_Task requirements_
1. In the Westpac news excerpt, how many times did AUSTRAC accuse the bank of failing to report transactions under anti-money laundering and counterterrorism laws?
2. Summarize the Westpac news excerpt in two sentences.
3. Write out the Westpac news excerpt word for word from "The Australian Transaction" to "from these investigations.".

_Excerpted passage_
Westpac's troubles relating to a money laundering and child exploitation scandal are set to widen with the financial crime watchdog likely to include additional allegations of wrongdoing in its case against the lender.

The Australian Transaction Reports and Analysis Centre (AUSTRAC) last year accused the bank of failing anti-money laundering and counterterrorism laws on reporting transactions on 23 million occasions and in November filed civil proceedings in the Federal Court.

Australia's second-largest bank says it disclosed to AUSTRAC additional suspicious matter reports in relation to potential child exploitation as well as issues regarding its obligation to file threshold transaction reports.

The bank said it has been notified by the watchdog that these matters are being investigated and it has sought further information from Westpac.

AUSTRAC has also said it may amend its statement of claim to include allegations arising from these investigations.

_Provided records_
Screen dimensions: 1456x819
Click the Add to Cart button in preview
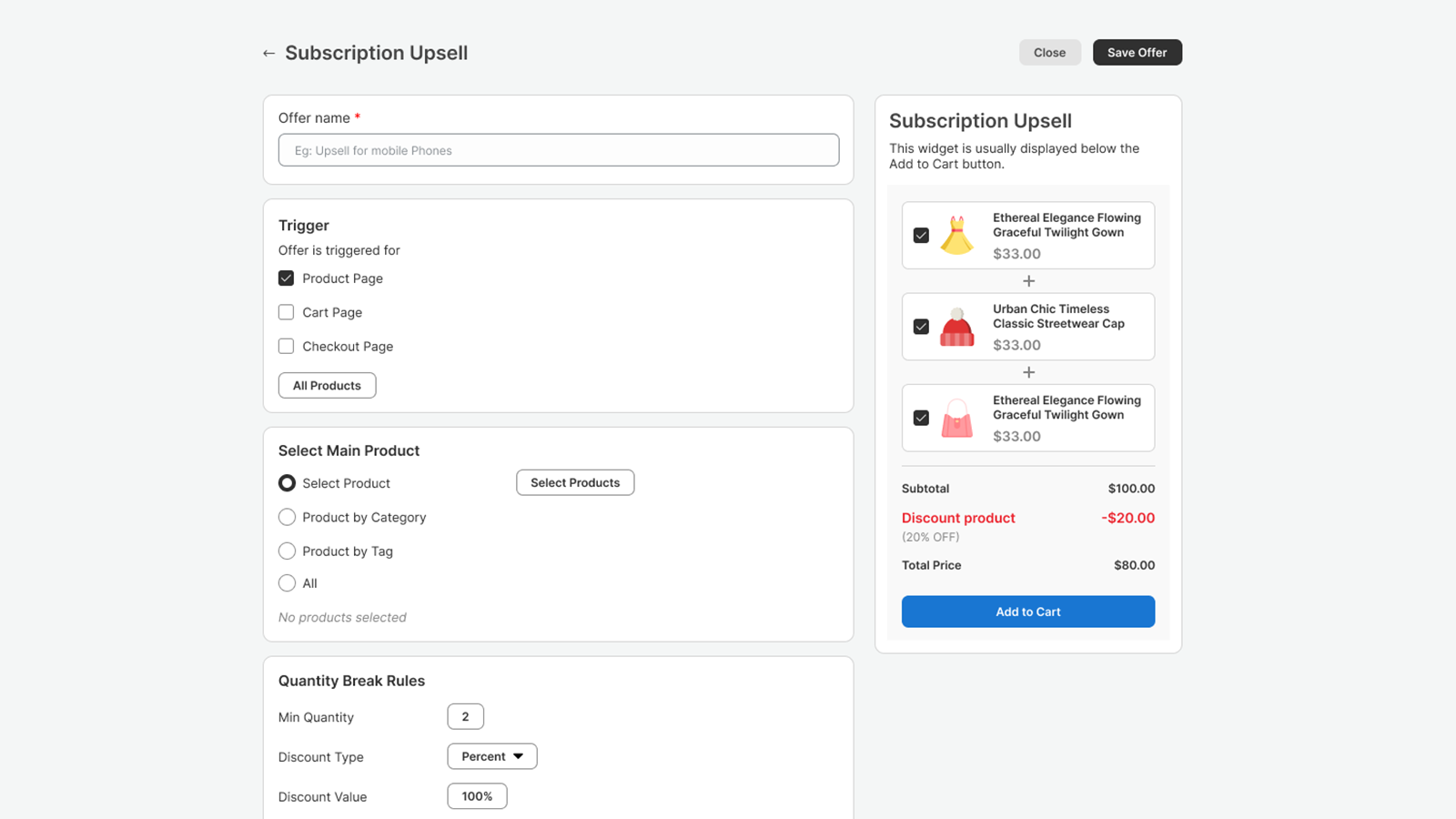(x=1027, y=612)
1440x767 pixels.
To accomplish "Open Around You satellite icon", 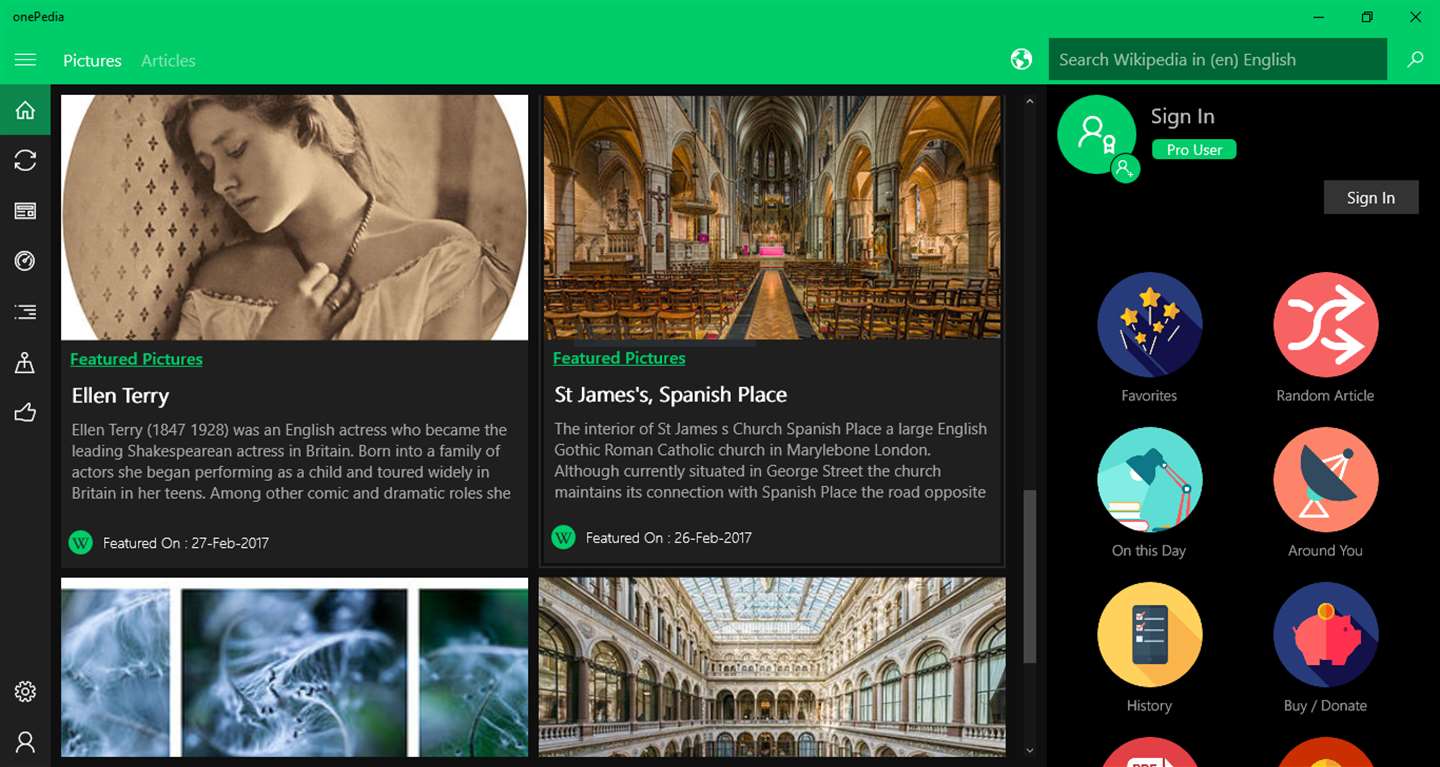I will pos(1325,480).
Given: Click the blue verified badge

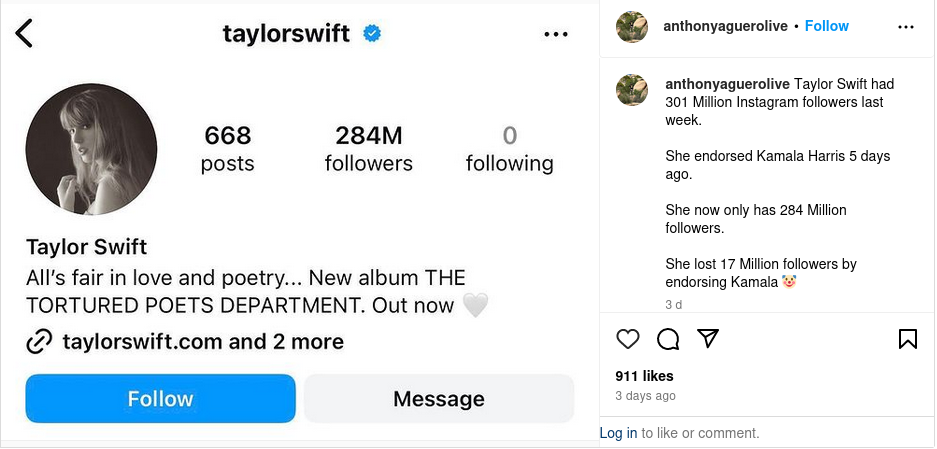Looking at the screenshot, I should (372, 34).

_Responses to the tasks_
1. On 23 million occasions.

2. AUSTRAC accused Westpac of failing anti-money laundering and counterterrorism laws on reporting transactions 23 million times and filed civil proceedings in the Federal Court in November. Westpac says it has disclosed further suspicious matter reports on potential child exploitation and threshold transaction reporting issues, which AUSTRAC is investigating and may add to its statement of claim.

3.
The Australian Transaction Reports and Analysis Centre (AUSTRAC) last year accused the bank of failing anti-money laundering and counterterrorism laws on reporting transactions on 23 million occasions and in November filed civil proceedings in the Federal Court.

Australia's second-largest bank says it disclosed to AUSTRAC additional suspicious matter reports in relation to potential child exploitation as well as issues regarding its obligation to file threshold transaction reports.

The bank said it has been notified by the watchdog that these matters are being investigated and it has sought further information from Westpac.

AUSTRAC has also said it may amend its statement of claim to include allegations arising from these investigations.